A Legacy Includes Stories – lots of them

As a parent, you need to tell your children stories. Tell stories to intentionally leave an impression, a visual picture of something good you want them to know and apply to their life. This includes successes and failures. Many of them will be shared experiences. These stories teach, but they also help us connect with our children.

25 years ago our family was fishing on a small pond. One of my children picked up the worst fishing pole to fish. As she reeled in the bait the handle made the loudest grinding noise. It was awful. One cast after another the peaceful pond was interrupted with this terrible sound. Then she caught a fish….the biggest bass any of our family had ever caught weighing 9 pounds.

I often tell that story, take what you have and do what you can…any ole pole will do. It is a great story that teaches a great lesson that makes us all think about a great time in our lives.

It’s All About Relationships

My mother was in a physical rehab facility recovering from hip surgery.  Physically, she was recovering well for one who was 88 years young at the time, but mentally it was hard.  She had dementia / Alzheimer’s.

The most difficult part of each day was when the nurses and aides attempted to get mom out of bed in the morning.  Most days it was a battle, and on a few days the blood curdling screams can be heard through the corridors.

One day as I arrived in the room a new aide had begun her attempt to get mom up.  It was crazy.  It is amazing how the brain short circuits with this disease.  In twenty seconds it went from bad to worse and the aide was in shock.  I quickly and firmly said, “Mom, it’s a beautiful day.  Get out of bed.  Move your legs over and get up.”  Mom moved the covers off, slid her legs over without complaining and the aide helped her out of bed.

The aide looked at me and asked, “How did you do that?”  I replied, “It’s all about relationships.  You must have a relationship with her or it will not work”

Whether we are parenting our children, influencing our older children or grandchildren, or parenting our parents, it all begins with a relationship.   Authority and power can force others to move.  Some resist outwardly.  Others resist on the inside.  It may be years before the resentment is expressed.

It’s amazing.  When you take the time to build a relationship, the resistance is minimal and the results are worth it.

“You Must Be Present To Win”

‘You must be present to win’ is a statement seen at the bottom of many raffle tickets.
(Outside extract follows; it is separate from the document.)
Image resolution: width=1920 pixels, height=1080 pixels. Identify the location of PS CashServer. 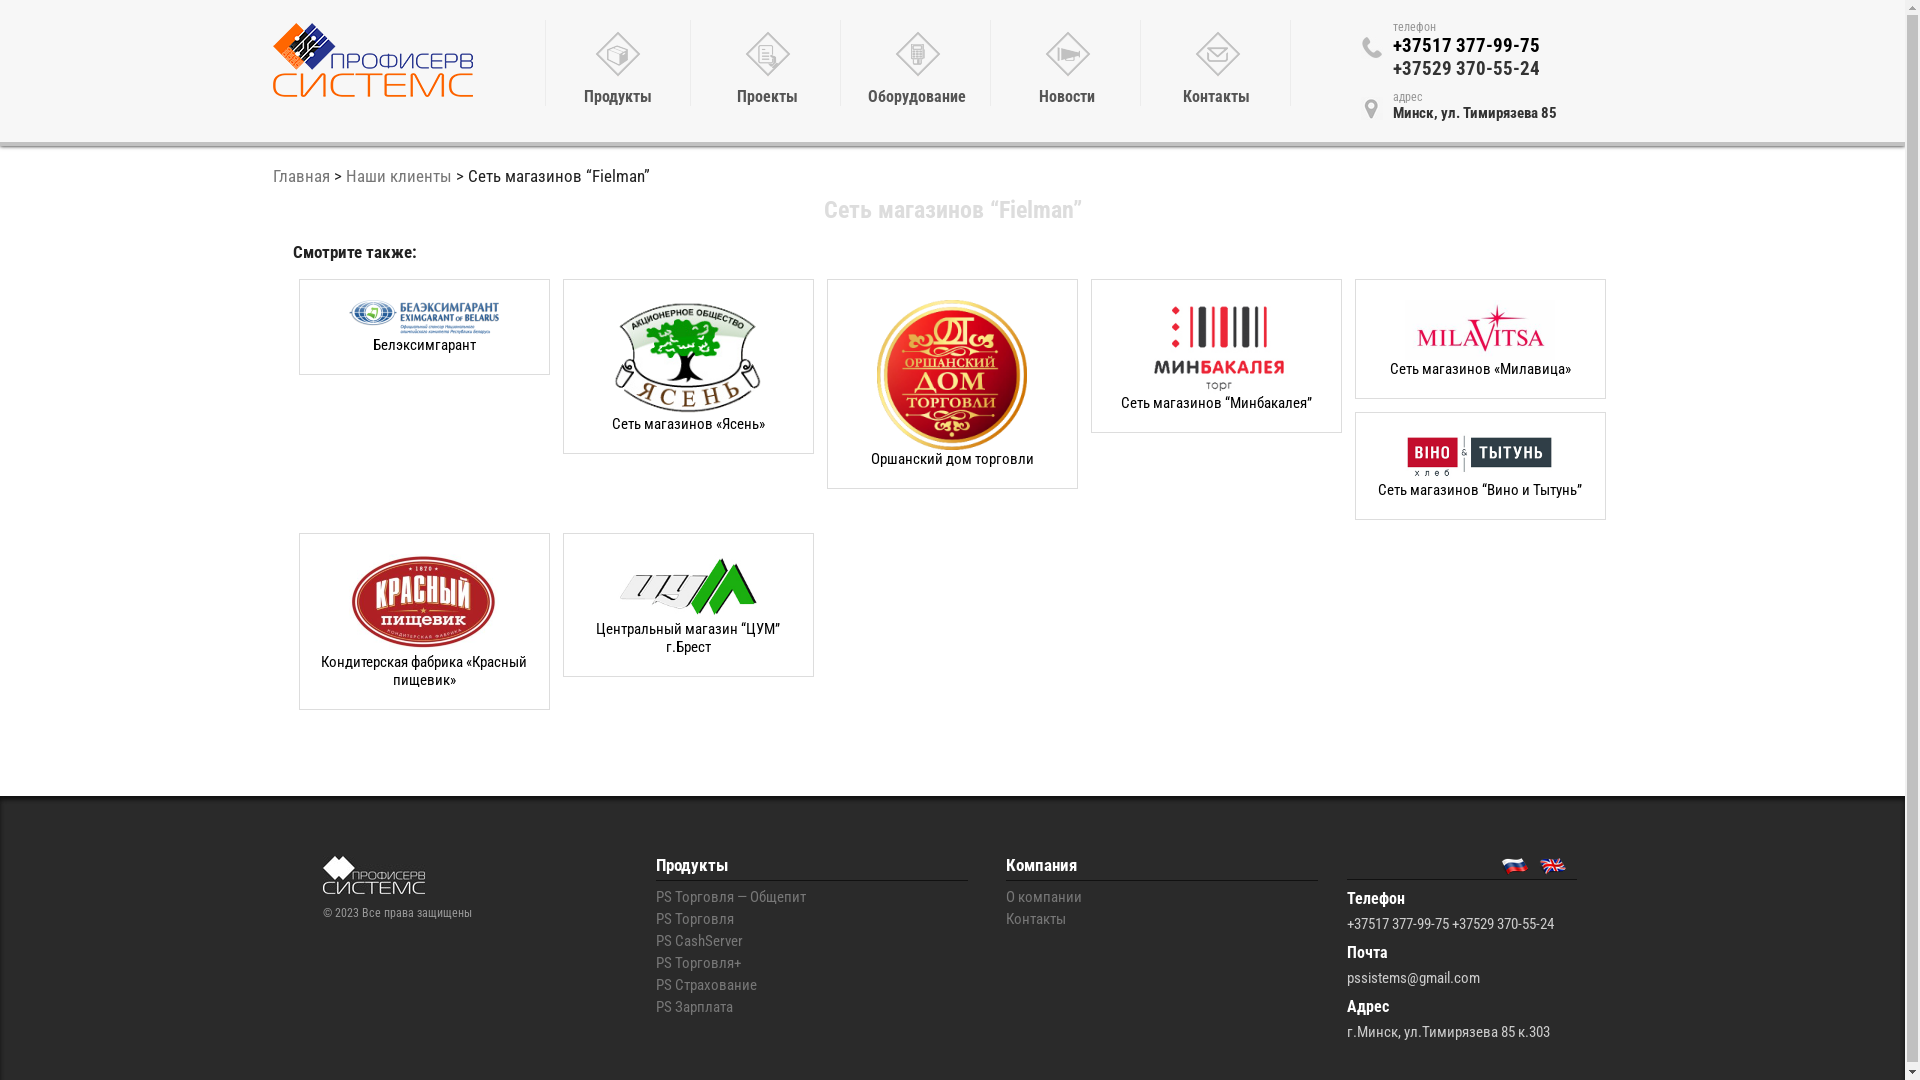
(700, 941).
Most of these are simply a donation to a neighborhood kid who is raising money for his or her school; we don’t even think about actually being present at the drawing. But if the prize is valuable, a new car for example, we will do all we can to be present.
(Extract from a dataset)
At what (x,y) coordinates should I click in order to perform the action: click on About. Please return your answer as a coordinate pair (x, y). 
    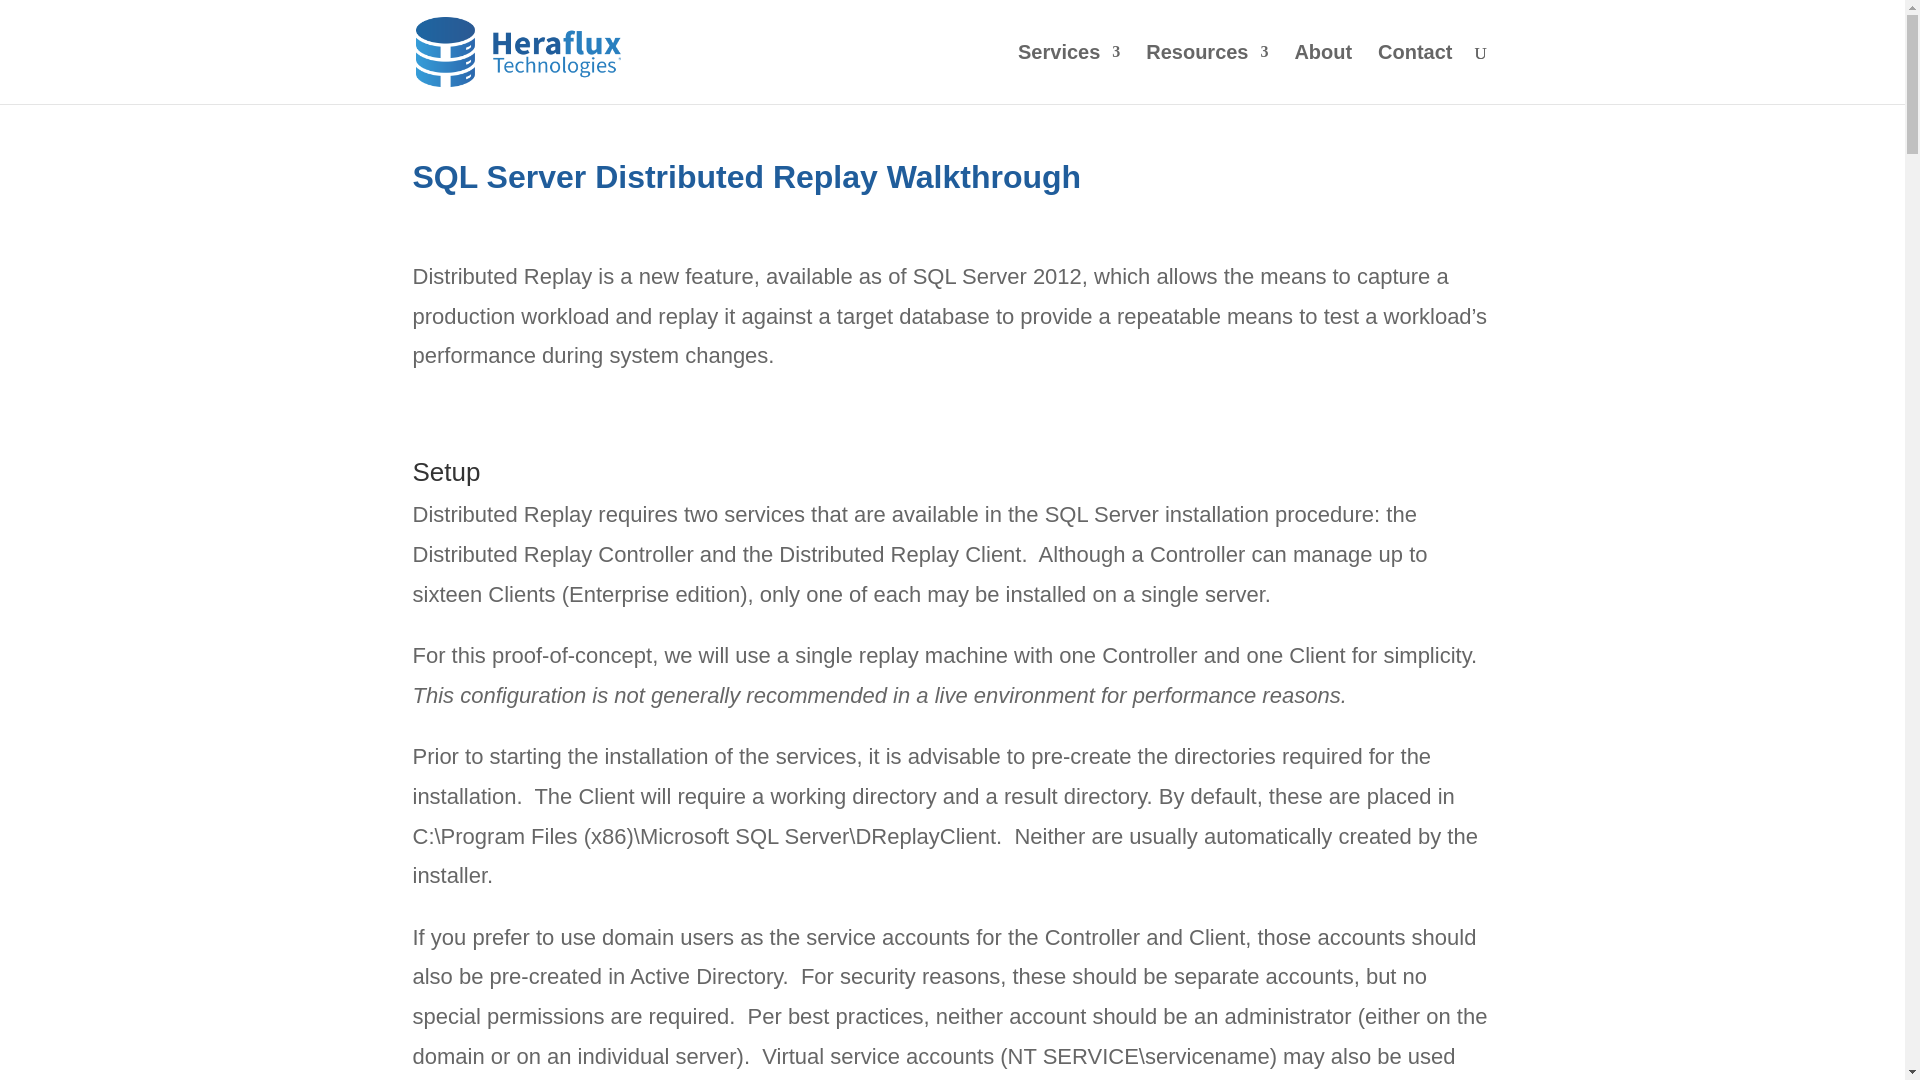
    Looking at the image, I should click on (1322, 74).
I went to Morris Brandon Elementary School in Atlanta, Georgia. When I was in the second grade I tripped and hit my head on a rock at recess. I was taken to the front office with a temporary bandage until one of my parents could take me to the doctor for a few stiches. And there I sat quietly, waiting for what seemed like eternity. And then I heard footsteps. Next, I saw the black polished shoes, the dark grey charcoal suit…buttoned. A handkerchief decorated the pocket and a grey felt Fedora hat was in hand. All bankers in Atlanta dressed this way. My Father opened the door to the office and took hold of me, and for the first time that day I cried. One of the secretaries said, “Why is he crying now after all that?”

I was crying because I was in the presence of my father, and at that moment I valued his presence more than anything else. Mom’s and daughters, Dad’s and sons….relationships always need cultivating, regardless of your age. “You must be present to win.”